The journal publishers do not buy the copyright, nor do they fund the research, but because the publishers have a monopoly on distribution, they have all the power and are able to demand whatever they want, including control.

And once they get control of a paper, they put it behind a paywall that is so costly that entire state university systems are forgoing access.

I am not the first to point this out, and there is growing support for the idea that (at the very least) any research funded by the public should belong to the public and should not become the property of for-profit journal publishers. (This is the Open Science movement.)

So when I read that the Trump administration was considering a rule that said all papers based on publicly funded research should be made available to the public immediately upon publication, I cheered.

Publishers, on the other hand, are panicked at the idea that they might lose their monopoly on knowledge.

The AAP published an open letter least week condemning the proposed change. You can read it over on their website. (I would quote it here, but I could not find a clip that wasn’t nonsense.)

The tl;dr summary of the AAP’s position is that, in order to further the spread of knowledge, they have to … *checks notes* … restrict access to it by putting it behind a paywall.

Don’t try to make sense of that claim; you might hurt yourself. (Or even worse, you might be able to understand the thinking, which would be even scarier.)


image  by gruntzooki via Flickr

Nate Hoffelder

View posts by Nate Hoffelder
Nate Hoffelder is the founder and editor of The Digital Reader. He has been blogging about indie authors since 2010 while learning new tech skills weekly. He fixes author sites, and shares what he learns on The Digital Reader's blog. In his spare time, he fosters dogs for A Forever Home, a local rescue group.


  1. Disgusting Dude23 December, 2019

    Same logic as saying they foster literature by rejecting 99% of manuscripts based on *their* ability to sell them without marketing.

    1. Nate Hoffelder23 December, 2019


      this is true

  2. Anna Castle24 December, 2019

    You kind of skipped right past this part: “Many academic journals are funded by subscription fees collected in the first year of publication. The Trump mandate could force publishers to shift their model so authors pay hefty article processing charges, or APCs.”

    Will the new mandate let publishers demand payment from the scholars and scientists who do the research? They don’t have it, which means it would become a line item in the grant supporting the research, if there was one. So the taxpayers would still be paying for the publication, just a few steps back in the process. And note that lots of papers are written years after the grant money’s been spent. I guess those would just not get published.

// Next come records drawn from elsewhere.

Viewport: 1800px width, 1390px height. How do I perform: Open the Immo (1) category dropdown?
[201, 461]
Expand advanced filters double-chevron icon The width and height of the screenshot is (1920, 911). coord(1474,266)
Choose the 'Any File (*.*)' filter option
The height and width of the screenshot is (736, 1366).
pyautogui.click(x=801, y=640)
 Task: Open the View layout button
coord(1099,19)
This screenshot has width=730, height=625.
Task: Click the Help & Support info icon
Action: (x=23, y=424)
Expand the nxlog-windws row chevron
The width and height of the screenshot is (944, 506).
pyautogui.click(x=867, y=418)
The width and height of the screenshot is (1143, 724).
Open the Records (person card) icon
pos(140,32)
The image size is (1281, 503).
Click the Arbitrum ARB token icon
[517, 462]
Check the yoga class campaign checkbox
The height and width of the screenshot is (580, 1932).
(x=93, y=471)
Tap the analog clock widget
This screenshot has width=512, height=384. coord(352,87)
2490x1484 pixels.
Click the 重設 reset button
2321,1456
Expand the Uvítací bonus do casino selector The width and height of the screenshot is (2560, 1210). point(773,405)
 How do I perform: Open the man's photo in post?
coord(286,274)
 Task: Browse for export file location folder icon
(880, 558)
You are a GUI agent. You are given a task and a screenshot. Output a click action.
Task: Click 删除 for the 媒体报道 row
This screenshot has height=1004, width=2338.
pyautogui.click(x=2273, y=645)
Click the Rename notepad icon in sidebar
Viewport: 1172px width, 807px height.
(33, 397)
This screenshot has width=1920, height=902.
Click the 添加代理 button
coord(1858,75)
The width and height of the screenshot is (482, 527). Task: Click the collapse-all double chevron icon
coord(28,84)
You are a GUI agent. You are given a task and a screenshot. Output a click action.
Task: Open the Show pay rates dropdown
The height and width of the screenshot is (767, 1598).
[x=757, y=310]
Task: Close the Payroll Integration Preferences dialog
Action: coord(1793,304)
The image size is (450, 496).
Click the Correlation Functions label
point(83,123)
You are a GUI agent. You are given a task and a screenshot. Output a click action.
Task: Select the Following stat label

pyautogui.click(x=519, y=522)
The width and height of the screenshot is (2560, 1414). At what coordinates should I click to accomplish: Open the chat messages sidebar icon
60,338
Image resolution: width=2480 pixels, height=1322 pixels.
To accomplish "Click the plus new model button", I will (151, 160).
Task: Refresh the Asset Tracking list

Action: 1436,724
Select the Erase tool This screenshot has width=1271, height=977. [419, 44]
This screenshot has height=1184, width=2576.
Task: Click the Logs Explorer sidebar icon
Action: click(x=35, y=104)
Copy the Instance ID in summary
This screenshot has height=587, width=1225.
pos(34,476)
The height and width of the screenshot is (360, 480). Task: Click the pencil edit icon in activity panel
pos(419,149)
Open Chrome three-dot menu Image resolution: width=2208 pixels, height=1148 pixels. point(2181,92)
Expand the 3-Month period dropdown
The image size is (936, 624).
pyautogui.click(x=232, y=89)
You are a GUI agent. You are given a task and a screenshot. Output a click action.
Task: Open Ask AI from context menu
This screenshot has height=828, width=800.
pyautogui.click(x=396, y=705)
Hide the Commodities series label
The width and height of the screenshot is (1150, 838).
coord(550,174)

    Read the whole article. This initiative is not a good idea. The Union of Concerned Scientists is skeptical about it. We should be too.

  3. Paul24 December, 2019

    In addition sometimes the papers are published after the three or five year grant is up, and then the university has to pay the APC’s, assuming they get it because the money is clawed back by the agencies if it’s not spent,

    The average cost of publishing a research paper is $1500-$10,000 depending on how many reviews it goes through and how many papers are rejected. (The cheapest I’ve come across that meets US guidelines on accessibly is $500, and the Peer Review of that content is weak). Even PLOSOne is having difficulty in the marketplace since Nature launched scientific reports.

    This is a terrible idea, might bankrupt most of the societies and strengthen the large commercial publishers like Elsevier.